Trois quarts d’heure se sont écoulés depuis la fin du match à scandale entre Aston Villa et YB. L’entraîneur bernois Gerardo Seoane prend le temps de répondre aux journalistes des médias non détenteurs de droits.
Sans surprise, le sujet central n’est pas la performance sportive ni le triplé de Donyell Malen, mais bien les débordements des supporters après les deux premiers buts du Néerlandais. Une affaire reprise partout: tabloïds, Guardian, Telegraph, BBC. Et partout, la même conclusion: ce qui s’est produit est une honte, et YB doit être sévèrement sanctionné.
Gerardo Seoane coupe court aux questions
Les deux premières questions adressées à Gerardo Seoane portent logiquement sur ces incidents. L’entraîneur explique posément son point de vue, évoquant notamment une réaction policière qu’il juge excessive. Mais lorsqu’on lui pose, en troisième question, s’il a déjà vécu quelque chose de similaire, il se dérobe: «Je propose que nous passions au sport. Nous avons déjà répondu à trois questions sur ce sujet.»
Sauf que non: il n’y en a eu que deux. Les journalistes insistent: «Très bien, c’était la dernière question à ce sujet. Ensuite, on passe au sport.» Gerardo Seoane écoute la question, esquive et conclut: «C’était la dernière. Bien.» Sujet clos, donc. Sans jamais répondre à la question posée.
Un communiqué qui évite soigneusement le mot «fans»
Le club bernois adopte la même stratégie. Dans un communiqué publié à 23h38 heure locale, YB condamne «avec la plus grande fermeté» les jets d’objets en direction des joueurs et se distance «de toute forme de violence». Mais à aucun moment les mots «nos fans» ou «le secteur visiteurs d’YB» n’apparaissent. YB évite soigneusement de nommer les siens. Résultat: l’impression que les débordements seraient l’œuvre de quelques individus isolés, incontrôlables.
Or la réalité est différente. Oui, un seul supporter a touché Donyell Malen avec un gobelet.

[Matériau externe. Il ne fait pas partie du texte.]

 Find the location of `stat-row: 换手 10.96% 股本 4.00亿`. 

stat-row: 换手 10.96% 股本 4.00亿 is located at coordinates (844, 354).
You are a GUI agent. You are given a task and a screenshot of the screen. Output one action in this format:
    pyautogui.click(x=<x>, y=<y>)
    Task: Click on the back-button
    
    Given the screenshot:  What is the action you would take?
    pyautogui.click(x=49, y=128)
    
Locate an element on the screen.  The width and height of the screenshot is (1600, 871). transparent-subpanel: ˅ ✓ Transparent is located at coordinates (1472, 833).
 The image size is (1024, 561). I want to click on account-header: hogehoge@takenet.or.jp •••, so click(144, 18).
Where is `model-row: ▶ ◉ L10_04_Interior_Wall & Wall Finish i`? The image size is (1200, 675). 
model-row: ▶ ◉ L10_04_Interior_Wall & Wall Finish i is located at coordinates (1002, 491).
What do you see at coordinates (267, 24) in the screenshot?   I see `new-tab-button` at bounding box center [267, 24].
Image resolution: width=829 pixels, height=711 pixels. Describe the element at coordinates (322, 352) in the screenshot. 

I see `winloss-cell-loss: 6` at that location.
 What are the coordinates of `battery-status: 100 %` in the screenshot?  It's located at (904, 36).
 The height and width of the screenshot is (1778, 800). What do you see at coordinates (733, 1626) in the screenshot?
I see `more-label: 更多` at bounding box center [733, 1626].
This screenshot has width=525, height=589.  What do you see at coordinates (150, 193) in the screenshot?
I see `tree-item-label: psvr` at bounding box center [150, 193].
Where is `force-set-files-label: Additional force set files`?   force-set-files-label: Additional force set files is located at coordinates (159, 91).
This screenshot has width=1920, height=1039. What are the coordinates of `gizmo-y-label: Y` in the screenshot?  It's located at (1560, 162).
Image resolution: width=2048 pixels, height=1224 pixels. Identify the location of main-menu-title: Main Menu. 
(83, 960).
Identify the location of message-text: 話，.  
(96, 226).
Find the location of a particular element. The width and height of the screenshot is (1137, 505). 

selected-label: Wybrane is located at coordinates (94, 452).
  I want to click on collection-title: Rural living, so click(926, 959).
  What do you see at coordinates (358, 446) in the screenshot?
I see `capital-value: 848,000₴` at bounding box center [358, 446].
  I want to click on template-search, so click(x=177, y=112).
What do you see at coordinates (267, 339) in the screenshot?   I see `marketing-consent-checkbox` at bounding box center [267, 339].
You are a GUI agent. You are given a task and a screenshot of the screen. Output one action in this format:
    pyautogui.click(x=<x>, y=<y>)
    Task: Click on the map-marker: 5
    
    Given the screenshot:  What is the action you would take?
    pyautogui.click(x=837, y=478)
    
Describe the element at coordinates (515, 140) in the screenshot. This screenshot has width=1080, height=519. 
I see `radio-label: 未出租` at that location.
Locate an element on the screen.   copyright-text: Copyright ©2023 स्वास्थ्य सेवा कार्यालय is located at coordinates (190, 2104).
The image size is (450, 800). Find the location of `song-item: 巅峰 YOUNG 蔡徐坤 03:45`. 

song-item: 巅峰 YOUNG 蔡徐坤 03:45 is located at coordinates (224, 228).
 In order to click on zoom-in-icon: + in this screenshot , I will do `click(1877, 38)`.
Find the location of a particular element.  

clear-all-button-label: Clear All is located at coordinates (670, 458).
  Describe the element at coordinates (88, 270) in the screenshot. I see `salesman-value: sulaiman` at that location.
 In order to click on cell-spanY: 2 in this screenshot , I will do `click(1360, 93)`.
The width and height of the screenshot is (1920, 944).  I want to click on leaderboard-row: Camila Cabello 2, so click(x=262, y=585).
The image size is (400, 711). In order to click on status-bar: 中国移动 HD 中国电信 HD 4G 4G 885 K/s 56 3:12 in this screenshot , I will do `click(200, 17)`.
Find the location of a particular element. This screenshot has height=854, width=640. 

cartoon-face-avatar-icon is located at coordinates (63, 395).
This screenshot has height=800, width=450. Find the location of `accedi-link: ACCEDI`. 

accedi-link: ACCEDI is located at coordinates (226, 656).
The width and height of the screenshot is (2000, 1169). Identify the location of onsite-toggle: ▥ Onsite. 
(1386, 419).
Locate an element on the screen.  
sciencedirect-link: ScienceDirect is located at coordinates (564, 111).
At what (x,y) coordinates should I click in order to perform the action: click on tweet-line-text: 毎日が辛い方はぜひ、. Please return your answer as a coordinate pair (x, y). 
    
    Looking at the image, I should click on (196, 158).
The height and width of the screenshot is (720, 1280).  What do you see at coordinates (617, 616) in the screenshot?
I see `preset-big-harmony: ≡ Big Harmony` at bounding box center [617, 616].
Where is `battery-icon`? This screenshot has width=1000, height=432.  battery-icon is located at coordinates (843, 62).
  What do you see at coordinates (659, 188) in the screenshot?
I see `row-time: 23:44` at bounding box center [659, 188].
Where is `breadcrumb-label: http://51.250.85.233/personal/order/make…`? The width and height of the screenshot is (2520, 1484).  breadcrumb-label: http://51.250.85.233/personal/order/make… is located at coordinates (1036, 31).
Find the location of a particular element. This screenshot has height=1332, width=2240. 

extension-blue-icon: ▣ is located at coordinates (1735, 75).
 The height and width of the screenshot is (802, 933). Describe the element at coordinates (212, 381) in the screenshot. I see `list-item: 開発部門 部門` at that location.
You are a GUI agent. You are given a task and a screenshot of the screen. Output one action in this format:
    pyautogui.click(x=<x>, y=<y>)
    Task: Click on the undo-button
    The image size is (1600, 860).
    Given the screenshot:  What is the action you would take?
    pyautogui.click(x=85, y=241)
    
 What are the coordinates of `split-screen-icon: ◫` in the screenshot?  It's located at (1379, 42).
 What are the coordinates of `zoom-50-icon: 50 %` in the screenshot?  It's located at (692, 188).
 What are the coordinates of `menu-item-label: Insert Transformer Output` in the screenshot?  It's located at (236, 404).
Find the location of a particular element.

Mais des dizaines de fans bernois ont lancé des bières et des morceaux de plastique. Tous ces projectiles ne sont pas arrivés «par hasard» sur la pelouse. Ce ne sont pas deux casseurs isolés, comme on aime trop souvent le raconter en Suisse: ce sont des supporters.
Les fauteurs de troubles risquent gros
Deux d’entre eux ont d’ailleurs été menottés et escortés hors du stade sous les applaudissements des fans d’Aston Villa. Et si des poursuites sont engagées, ils pourraient le regretter. La justice anglaise a déjà condamné, à la fin des années 1990, des fratries de hooligans à 18 ou 24 mois de prison pour des actes comparables.
Les fauteurs de troubles d’YB risquent donc la même chose. Les images de vidéosurveillance sont en cours d’analyse: pour certains, ce bref voyage en Angleterre pourrait se transformer en cauchemar. Et que fait YB? Le club se défile. Comme d'autres acteurs.
L’UEFA ferme les yeux – encore une fois
L’UEFA, elle, détourne volontiers le regard dès que de tels incidents éclatent. Pour que les téléspectateurs ne perçoivent pas ce qui dérange dans son «produit». Sa plateforme d’information a même franchi un cap dans l’absurdité: dans son compte rendu en ligne, pas une ligne sur les incidents. Rien. Le vide total.
Dans quelle bulle vivent-ils? Jusqu’où peut-on prendre les amateurs de football pour des naïfs? Il suffit pourtant d’un clic pour constater que le web entier ne parle que de ça: la honte de Villa Park, et des supporters suisses qui, après Manchester et Glasgow, se déchaînent à nouveau sur l’île. Bref: qui deviennent des récidivistes.
Un malaise profond
YB a un problème avec une partie de ses supporters – et avec la manière dont le club choisit d’en parler. Les instances du football ont un problème avec tout ce qui vient perturber leur image parfaite. Et beaucoup d’observateurs ont, eux, un problème plus général avec ce football-là. Difficile de leur donner tort.